## What is being asked
Copy the data from the line holding "The height and" through the line holding "click(533, 271)", inclusive, requests and all, but raise every click coordinate in the answers by 117. Leave the pictures out.
** Start Data to process **
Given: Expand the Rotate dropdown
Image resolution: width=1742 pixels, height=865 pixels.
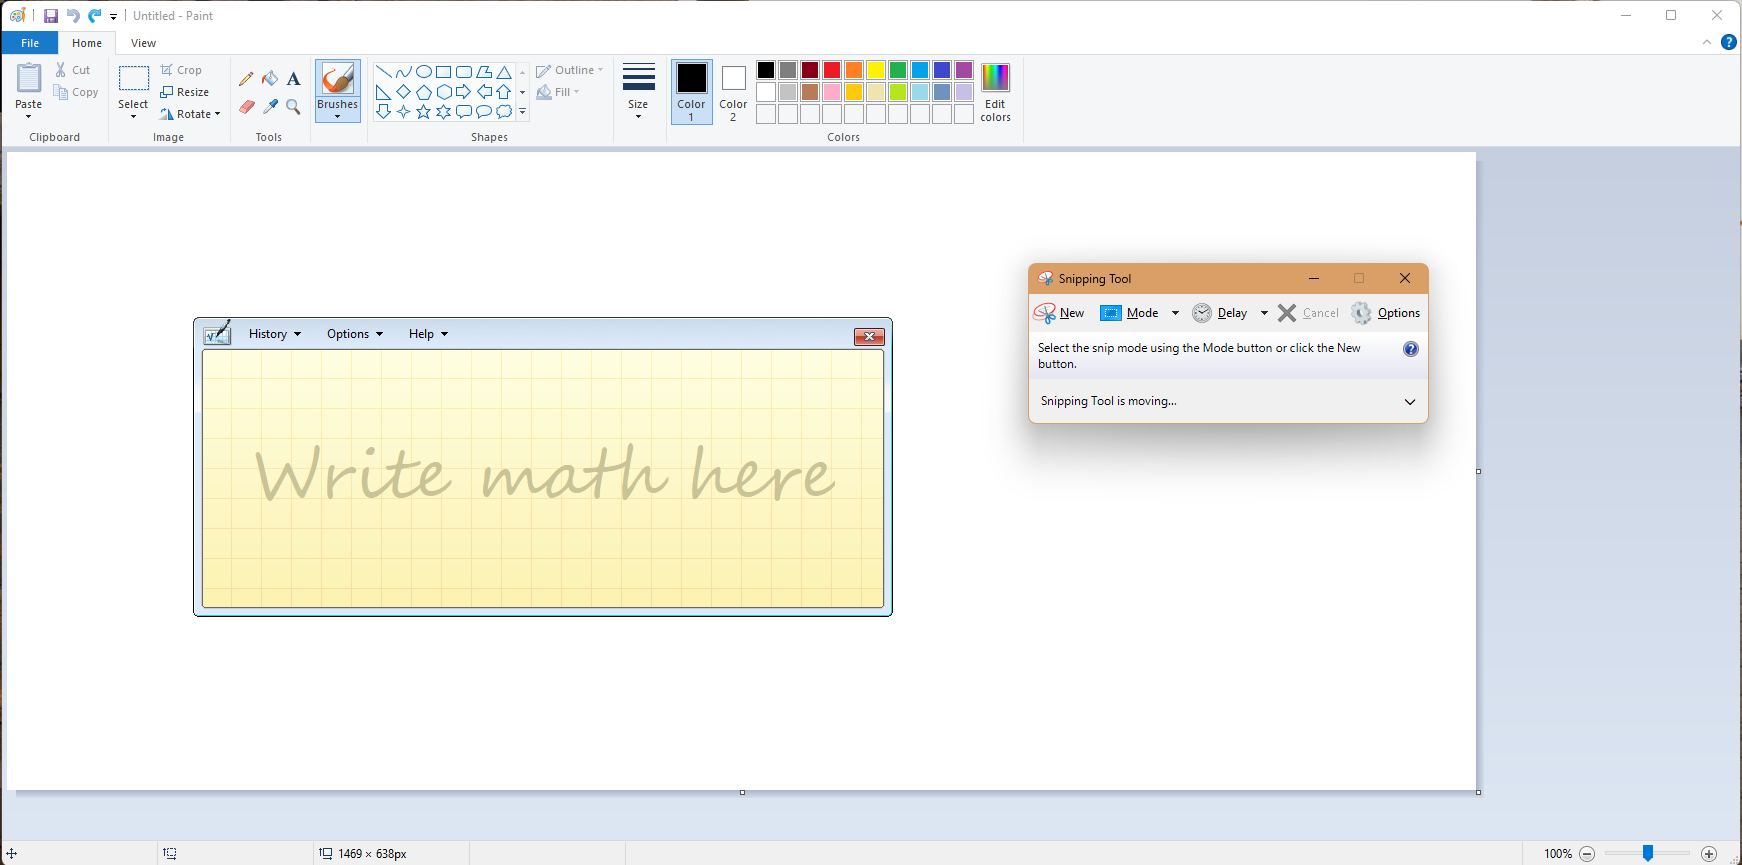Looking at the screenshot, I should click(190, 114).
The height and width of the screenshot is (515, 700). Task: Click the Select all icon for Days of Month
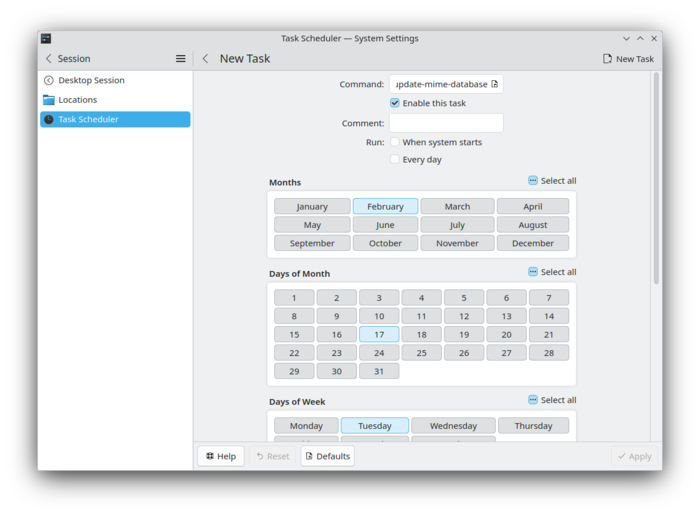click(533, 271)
** End Data to process **
** Start Data to process **
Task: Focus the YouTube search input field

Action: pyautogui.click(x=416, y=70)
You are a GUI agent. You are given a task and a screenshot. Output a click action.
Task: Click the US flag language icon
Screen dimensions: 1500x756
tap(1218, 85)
** End Data to process **
## Result of the task
The height and width of the screenshot is (515, 700). Task: Click the Select all icon for Days of Month
click(650, 388)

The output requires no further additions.